• [YOUR ASSIGNMENT]: With the pictures left out, please write out exactly each line from the one containing "You are a computer-use agent." through the end of the material.

• [INPUT MATERIAL]:
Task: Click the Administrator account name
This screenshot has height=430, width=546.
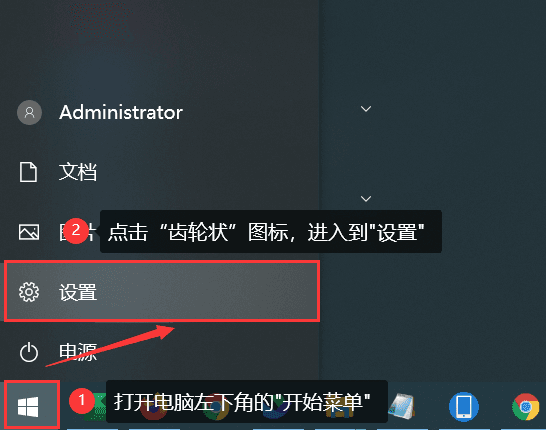Action: coord(121,112)
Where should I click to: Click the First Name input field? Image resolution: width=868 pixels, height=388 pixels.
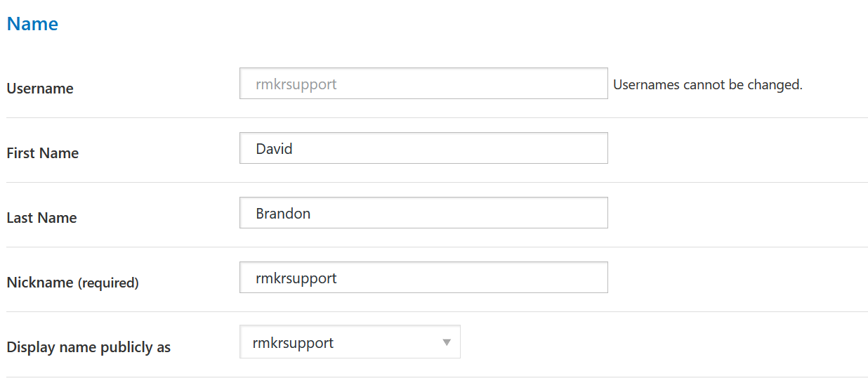(x=423, y=148)
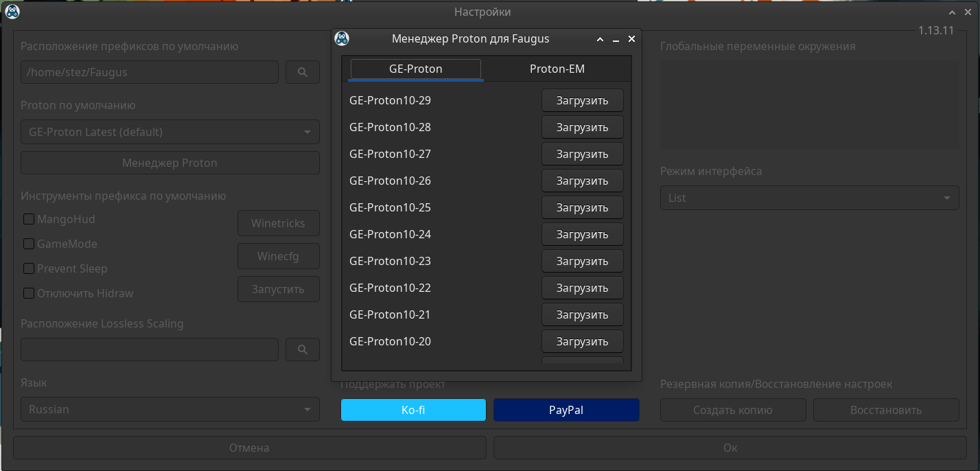
Task: Click the Settings window keep-above arrow icon
Action: click(951, 12)
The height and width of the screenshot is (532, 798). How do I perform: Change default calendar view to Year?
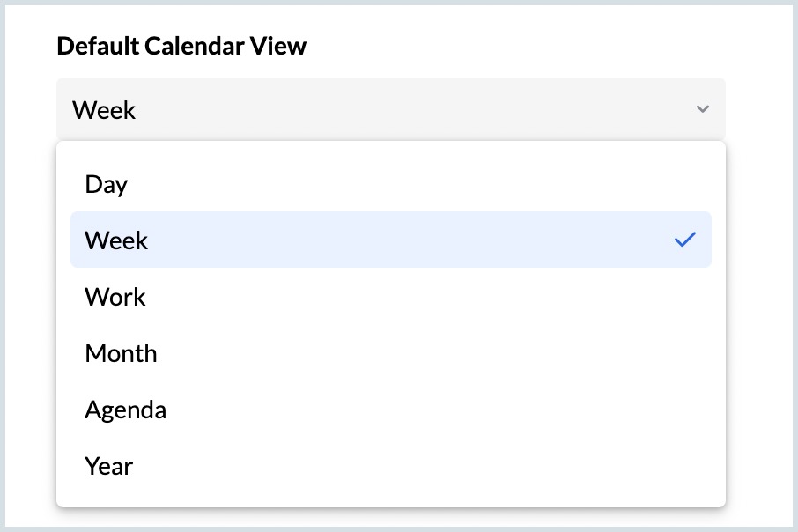click(x=109, y=466)
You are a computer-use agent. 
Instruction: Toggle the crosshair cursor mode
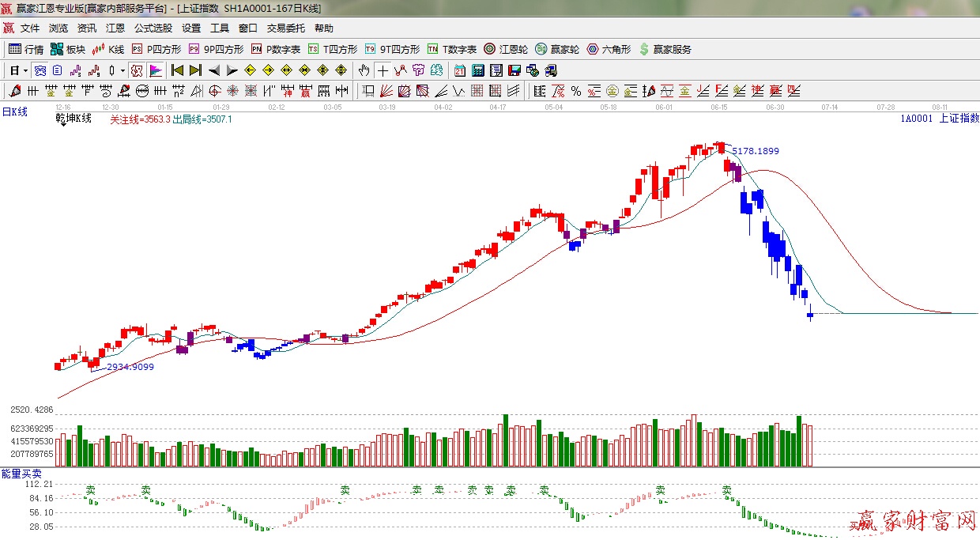tap(383, 70)
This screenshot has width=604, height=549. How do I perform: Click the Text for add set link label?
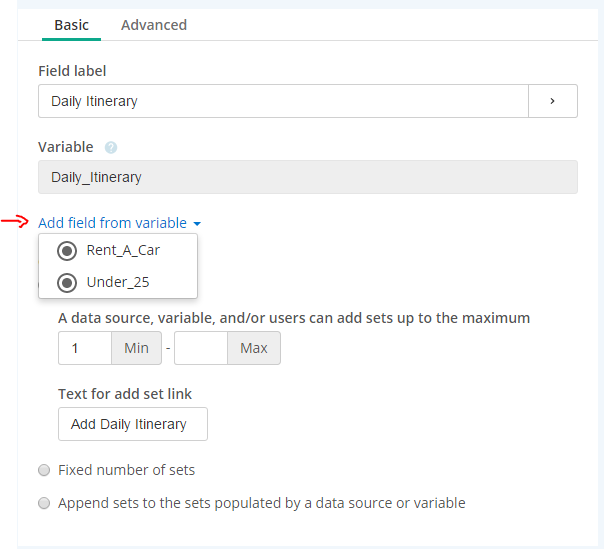coord(125,394)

• [REPLY]:
You are a computer-use agent. 
Instruction: Toggle the crosshair cursor mode
tap(383, 70)
This screenshot has width=604, height=549. How do I perform: Click the Text for add set link label?
coord(125,394)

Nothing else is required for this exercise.